Given task: Render the lines from the one containing "Task: Open the" through the end of the rows as a Markdown table with the columns Number and Line, leaving out blank lines.

##### Data for this exercise

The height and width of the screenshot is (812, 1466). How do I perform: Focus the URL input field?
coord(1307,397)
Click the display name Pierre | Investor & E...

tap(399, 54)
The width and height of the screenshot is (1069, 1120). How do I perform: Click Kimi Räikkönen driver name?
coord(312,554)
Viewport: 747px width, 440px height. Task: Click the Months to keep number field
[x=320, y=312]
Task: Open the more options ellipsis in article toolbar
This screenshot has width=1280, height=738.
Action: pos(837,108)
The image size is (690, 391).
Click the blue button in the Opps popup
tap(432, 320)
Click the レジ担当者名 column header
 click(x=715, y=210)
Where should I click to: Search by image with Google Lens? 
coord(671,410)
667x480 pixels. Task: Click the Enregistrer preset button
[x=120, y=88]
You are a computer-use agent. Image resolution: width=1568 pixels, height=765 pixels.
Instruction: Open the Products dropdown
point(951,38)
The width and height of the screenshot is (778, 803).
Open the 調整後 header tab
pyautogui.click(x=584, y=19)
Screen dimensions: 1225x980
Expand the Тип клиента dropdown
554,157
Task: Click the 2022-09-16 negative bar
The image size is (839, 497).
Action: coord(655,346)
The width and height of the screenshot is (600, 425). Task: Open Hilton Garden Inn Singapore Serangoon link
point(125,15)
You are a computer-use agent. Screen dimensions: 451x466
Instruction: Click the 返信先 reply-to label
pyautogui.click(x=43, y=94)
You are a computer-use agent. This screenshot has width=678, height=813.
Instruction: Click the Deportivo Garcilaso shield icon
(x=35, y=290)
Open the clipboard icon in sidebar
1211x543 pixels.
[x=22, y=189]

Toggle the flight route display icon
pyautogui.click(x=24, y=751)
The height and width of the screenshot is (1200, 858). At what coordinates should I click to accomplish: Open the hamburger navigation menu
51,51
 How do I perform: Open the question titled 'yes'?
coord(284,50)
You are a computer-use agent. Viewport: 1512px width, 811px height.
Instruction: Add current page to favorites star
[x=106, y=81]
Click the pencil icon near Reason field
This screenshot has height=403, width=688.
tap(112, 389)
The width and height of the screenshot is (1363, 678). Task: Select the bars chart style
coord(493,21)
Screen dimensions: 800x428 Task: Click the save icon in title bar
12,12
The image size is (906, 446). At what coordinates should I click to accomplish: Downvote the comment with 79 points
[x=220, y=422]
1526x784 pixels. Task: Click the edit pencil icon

##########

Exercise output:
| Number | Line |
|---|---|
| 1 | Task: Open the more options ellipsis in article toolbar |
| 2 | This screenshot has width=1280, height=738. |
| 3 | Action: pos(837,108) |
| 4 | The image size is (690, 391). |
| 5 | Click the blue button in the Opps popup |
| 6 | tap(432, 320) |
| 7 | Click the レジ担当者名 column header |
| 8 |  click(x=715, y=210) |
| 9 | Where should I click to: Search by image with Google Lens?  |
| 10 | coord(671,410) |
| 11 | 667x480 pixels. Task: Click the Enregistrer preset button |
| 12 | [x=120, y=88] |
| 13 | You are a computer-use agent. Image resolution: width=1568 pixels, height=765 pixels. |
| 14 | Instruction: Open the Products dropdown |
| 15 | point(951,38) |
| 16 | The width and height of the screenshot is (778, 803). |
| 17 | Open the 調整後 header tab |
| 18 | pyautogui.click(x=584, y=19) |
| 19 | Screen dimensions: 1225x980 |
| 20 | Expand the Тип клиента dropdown |
| 21 | 554,157 |
| 22 | Task: Click the 2022-09-16 negative bar |
| 23 | The image size is (839, 497). |
| 24 | Action: coord(655,346) |
| 25 | The width and height of the screenshot is (600, 425). Task: Open Hilton Garden Inn Singapore Serangoon link |
| 26 | point(125,15) |
| 27 | You are a computer-use agent. Screen dimensions: 451x466 |
| 28 | Instruction: Click the 返信先 reply-to label |
| 29 | pyautogui.click(x=43, y=94) |
| 30 | You are a computer-use agent. This screenshot has width=678, height=813. |
| 31 | Instruction: Click the Deportivo Garcilaso shield icon |
| 32 | (x=35, y=290) |
| 33 | Open the clipboard icon in sidebar |
| 34 | 1211x543 pixels. |
| 35 | [x=22, y=189] |
| 36 | Toggle the flight route display icon |
| 37 | pyautogui.click(x=24, y=751) |
| 38 | The height and width of the screenshot is (1200, 858). At what coordinates should I click to accomplish: Open the hamburger navigation menu |
| 39 | 51,51 |
| 40 |  How do I perform: Open the question titled 'yes'? |
| 41 | coord(284,50) |
| 42 | You are a computer-use agent. Viewport: 1512px width, 811px height. |
| 43 | Instruction: Add current page to favorites star |
| 44 | [x=106, y=81] |
| 45 | Click the pencil icon near Reason field |
| 46 | This screenshot has height=403, width=688. |
| 47 | tap(112, 389) |
| 48 | The width and height of the screenshot is (1363, 678). Task: Select the bars chart style |
| 49 | coord(493,21) |
| 50 | Screen dimensions: 800x428 Task: Click the save icon in title bar |
| 51 | 12,12 |
| 52 | The image size is (906, 446). At what coordinates should I click to accomplish: Downvote the comment with 79 points |
| 53 | [x=220, y=422] |
| 54 | 1526x784 pixels. Task: Click the edit pencil icon |